Eu pensava: “Se eu morresse, o pai morreria;
ele precisava da minha presença
para que a presença dele ficasse inteira em mim.”
E as pessoas não entendiam essa matemática
de dois que se sustentam.
Então o telefone teve voz de milagre,
a porta respirou fundo,
eu e minha esposa choramos como quem aprende
de novo a soletrar a palavra vida.
Chegou nossa menina: um ano e três meses de sol
Pai, minha filha finalmente chegou.
Ela é linda, esperta, inteligente,
tem um riso que desarma portas,
um costume de abraços que conserta o ar,
beijos miúdos que remendam a tarde.
É carinhosa ao ponto de redimir as segundas-feiras,
e engraçadinha de um jeito que ensina o relógio
a ir devagar.
Minhas irmãs são por ela apaixonadas,
e ela por elas, um vaivém de afeto
que dá à sala uma claridade nova.
Ela faz carinho na minha mãe
com mãos pequenas que sabem respeito,
e a minha mãe, tocada,
retoca de memória a fotografia do senhor.

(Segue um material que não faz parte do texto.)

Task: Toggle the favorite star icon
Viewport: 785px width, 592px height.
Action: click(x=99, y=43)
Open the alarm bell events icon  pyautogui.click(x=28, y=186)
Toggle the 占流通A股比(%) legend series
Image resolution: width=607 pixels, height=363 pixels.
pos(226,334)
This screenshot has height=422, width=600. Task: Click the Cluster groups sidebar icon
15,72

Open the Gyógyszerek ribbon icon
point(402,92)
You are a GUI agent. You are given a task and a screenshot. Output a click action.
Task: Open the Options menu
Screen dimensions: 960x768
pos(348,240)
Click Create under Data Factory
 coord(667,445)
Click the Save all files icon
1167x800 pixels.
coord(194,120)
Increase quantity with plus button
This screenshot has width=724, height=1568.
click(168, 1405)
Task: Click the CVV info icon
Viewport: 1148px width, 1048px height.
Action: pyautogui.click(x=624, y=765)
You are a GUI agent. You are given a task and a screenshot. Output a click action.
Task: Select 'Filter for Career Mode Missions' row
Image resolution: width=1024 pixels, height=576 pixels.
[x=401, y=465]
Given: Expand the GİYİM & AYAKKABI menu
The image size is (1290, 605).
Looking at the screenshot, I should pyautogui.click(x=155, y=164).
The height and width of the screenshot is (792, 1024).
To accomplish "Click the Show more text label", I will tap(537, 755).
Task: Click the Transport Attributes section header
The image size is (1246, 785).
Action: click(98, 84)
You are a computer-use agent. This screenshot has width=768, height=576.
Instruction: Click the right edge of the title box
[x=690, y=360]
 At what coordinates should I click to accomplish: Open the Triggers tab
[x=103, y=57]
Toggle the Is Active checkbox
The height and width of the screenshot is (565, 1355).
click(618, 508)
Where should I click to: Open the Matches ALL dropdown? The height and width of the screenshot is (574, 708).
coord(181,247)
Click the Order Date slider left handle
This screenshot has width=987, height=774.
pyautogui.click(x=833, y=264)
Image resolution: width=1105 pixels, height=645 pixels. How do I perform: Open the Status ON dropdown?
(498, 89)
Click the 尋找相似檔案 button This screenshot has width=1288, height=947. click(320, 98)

Pai, ela não terá o seu olhar
mirando de lado as coisas do mundo,
nem a presença pontual do seu sorriso.
Mas vai saber quem é o senhor.
Eu contarei: “Esse é o vô Gut”.
Direi do seu humor que dizia verdades
com um fiapo de riso,
da sua fé que cabia inteira
no gesto de abraçar a todos,
da sua necessidade diária
de me ter vivo para ficar tranquilo.
Mostrarei retratos,
mas, sobretudo, os lugares onde o senhor não aparece
e, mesmo assim, está:
na quina da mesa, no café que esfria,
no modo como ela adormece encostada
no ombro que era meu e era seu.
E quando ela me abraça
testa na minha, mão no meu rosto
sinto o senhor chegar junto,
leve, quase ar:
a sua ausência se corrigindo por linhas inesperadas.
Porque estando ela comigo,
o senhor também está.
É como se um fio antigo se emendasse
no tecido novo do dia.
Eu digo ao senhor, com o colo cheio:
voltei a estar preenchido.
Eu, que era meio, voltei a ser inteiro.
Esta menina é a benção que Deus me deu
para girar de novo a roda do tempo,
para que a casa reaprenda o seu idioma.
Houve o dia em que ela veio para ficar,
e não voltaria mais para o abrigo.
Nesse instante, pai, o buraco mudou de ofício:
deixou de ser queda, virou canteiro.
Plantei o seu nome nele
e nasceu um riso de criança.
Eu seguirei contando a ela quem o senhor foi
sem pressa, com paciência de mar
que visita a mesma praia todos os dias
e sempre encontra um pequeno tesouro.
Direi: “O vô Guti cabia inteiro no gesto
de precisar de nós e nos fazia caber nele.”
Ela crescerá sabendo
que amor é essa engenharia de presenças,
mesmo quando uma das portas se fecha.
Pai, ainda há pedras no caminho,
mas agora há mão miúda que me puxa para frente.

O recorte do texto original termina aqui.